By default, when the cache is initially empty, the initiator node requests and reserves cache for all nodes in a cluster. You can change this default so that each node requests its own cache. To change the default, set the parameter ClusterSequenceCacheMode to 0. For information on how Vertica requests and distributes cache among all nodes in a cluster, refer to How Vertica Allots Cache for Sequencing.
Effects of Distributed Sessions
Vertica distributes a session across all nodes. After you create a named sequence, the first time any cluster node executes a NEXTVAL()
statement within a query, the node requests its own cache of sequence values. The node then maintains that set of values for the current session. Other nodes executing a NEXTVAL()

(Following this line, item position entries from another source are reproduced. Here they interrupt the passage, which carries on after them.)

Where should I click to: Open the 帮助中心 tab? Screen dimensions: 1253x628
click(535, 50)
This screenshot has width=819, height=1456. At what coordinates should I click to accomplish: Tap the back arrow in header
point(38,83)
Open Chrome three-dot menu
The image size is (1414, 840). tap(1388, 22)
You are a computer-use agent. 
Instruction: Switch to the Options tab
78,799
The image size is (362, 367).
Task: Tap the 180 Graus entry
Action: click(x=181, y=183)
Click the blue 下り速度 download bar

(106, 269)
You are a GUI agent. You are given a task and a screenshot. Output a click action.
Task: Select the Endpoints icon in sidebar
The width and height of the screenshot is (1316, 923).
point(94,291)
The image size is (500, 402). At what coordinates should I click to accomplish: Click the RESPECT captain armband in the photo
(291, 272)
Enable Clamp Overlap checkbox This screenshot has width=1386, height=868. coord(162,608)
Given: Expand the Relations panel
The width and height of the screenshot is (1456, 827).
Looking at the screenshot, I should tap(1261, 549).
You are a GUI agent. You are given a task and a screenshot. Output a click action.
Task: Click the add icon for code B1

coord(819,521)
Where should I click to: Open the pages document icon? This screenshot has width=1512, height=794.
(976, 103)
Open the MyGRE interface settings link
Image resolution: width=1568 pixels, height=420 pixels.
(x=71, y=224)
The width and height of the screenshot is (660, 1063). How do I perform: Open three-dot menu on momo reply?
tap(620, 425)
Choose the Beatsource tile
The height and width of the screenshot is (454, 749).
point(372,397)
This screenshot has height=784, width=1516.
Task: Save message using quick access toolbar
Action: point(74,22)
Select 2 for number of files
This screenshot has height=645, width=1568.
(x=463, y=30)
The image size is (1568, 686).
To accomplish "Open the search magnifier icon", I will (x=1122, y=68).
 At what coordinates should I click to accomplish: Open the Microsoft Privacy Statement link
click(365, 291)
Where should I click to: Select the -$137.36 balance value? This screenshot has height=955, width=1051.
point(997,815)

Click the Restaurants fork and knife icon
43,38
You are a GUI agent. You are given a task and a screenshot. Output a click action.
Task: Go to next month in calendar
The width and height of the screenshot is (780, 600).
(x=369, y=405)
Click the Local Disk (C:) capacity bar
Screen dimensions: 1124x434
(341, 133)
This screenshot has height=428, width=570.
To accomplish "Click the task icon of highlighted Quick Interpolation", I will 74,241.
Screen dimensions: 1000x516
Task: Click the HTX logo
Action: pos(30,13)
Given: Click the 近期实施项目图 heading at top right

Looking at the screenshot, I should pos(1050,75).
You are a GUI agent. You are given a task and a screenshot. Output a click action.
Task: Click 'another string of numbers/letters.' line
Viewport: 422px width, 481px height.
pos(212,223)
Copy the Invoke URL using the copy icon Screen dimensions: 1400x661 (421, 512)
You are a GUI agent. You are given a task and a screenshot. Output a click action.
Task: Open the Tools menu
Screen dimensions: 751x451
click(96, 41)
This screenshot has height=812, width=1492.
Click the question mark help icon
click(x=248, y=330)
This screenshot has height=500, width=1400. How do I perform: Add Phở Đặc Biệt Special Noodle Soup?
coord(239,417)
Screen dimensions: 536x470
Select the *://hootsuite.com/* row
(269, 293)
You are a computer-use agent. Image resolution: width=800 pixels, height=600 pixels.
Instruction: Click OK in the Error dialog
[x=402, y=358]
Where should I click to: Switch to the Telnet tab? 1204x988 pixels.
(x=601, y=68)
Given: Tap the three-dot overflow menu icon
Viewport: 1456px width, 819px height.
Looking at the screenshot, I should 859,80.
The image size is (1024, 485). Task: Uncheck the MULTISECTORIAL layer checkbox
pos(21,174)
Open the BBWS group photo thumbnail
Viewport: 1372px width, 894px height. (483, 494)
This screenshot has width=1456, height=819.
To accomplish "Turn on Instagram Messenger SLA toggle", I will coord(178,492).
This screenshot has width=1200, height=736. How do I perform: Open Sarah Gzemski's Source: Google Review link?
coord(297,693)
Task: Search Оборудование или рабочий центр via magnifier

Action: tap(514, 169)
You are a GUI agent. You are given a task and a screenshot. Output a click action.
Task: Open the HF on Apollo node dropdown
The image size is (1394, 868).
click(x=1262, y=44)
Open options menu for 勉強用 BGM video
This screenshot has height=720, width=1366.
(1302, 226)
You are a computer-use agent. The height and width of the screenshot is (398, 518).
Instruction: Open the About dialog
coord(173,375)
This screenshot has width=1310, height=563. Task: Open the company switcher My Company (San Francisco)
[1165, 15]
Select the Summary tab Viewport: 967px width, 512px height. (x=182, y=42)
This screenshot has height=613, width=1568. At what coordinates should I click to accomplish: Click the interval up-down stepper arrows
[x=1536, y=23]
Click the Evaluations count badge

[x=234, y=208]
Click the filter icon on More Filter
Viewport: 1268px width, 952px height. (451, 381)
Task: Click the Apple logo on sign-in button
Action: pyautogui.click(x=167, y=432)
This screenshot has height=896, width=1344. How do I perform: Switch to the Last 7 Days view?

statement create and maintain their own cache of sequence values.
During a session, nodes can increment sequence values from NEXTVAL()
statements at different rates. This behavior results in the sequences from a NEXTVAL statement on one node not being sequential with sequence values from another node. Each sequence is guaranteed to be unique, but can be out of order with a NEXTVAL statement executed on another node. Regardless of the number of calls to NEXTVAL and CURRVAL, Vertica increments a sequence only once per row. If multiple calls to NEXTVAL occur in the same row, the statement returns the same value.
If sequences are used in join statements, Vertica increments a sequence once for each composite row output by the join.
Calculating Named Sequences
Vertica calculates the current value of a sequence as follows:
- At the end of every statement, the state of all sequences used in the session is returned to the initiator node.
- The initiator node calculates the maximum CURRVAL of each sequence across all states on all nodes.
- This maximum value is used as CURRVAL in subsequent statements until another NEXTVAL is invoked.
Losing Sequence Values
Sequence values in cache can be lost in the following situations:
- If a statement fails after NEXTVAL is called (thereby consuming a sequence value from the cache), the value is lost.
- If a disconnect occurs (for example, dropped session), any remaining values in cache that have not been returned through NEXTVAL are lost.
- When the initiator node distributes a new block of cache to each node where one or more nodes has not used up its current cache allotment. For information on this scenario, refer to How Vertica Allots Cache for Sequencing.
To recover lost sequence values, you can run an ALTER SEQUENCE command to define a new sequence number generator, which resets the counter to the correct value in the next session.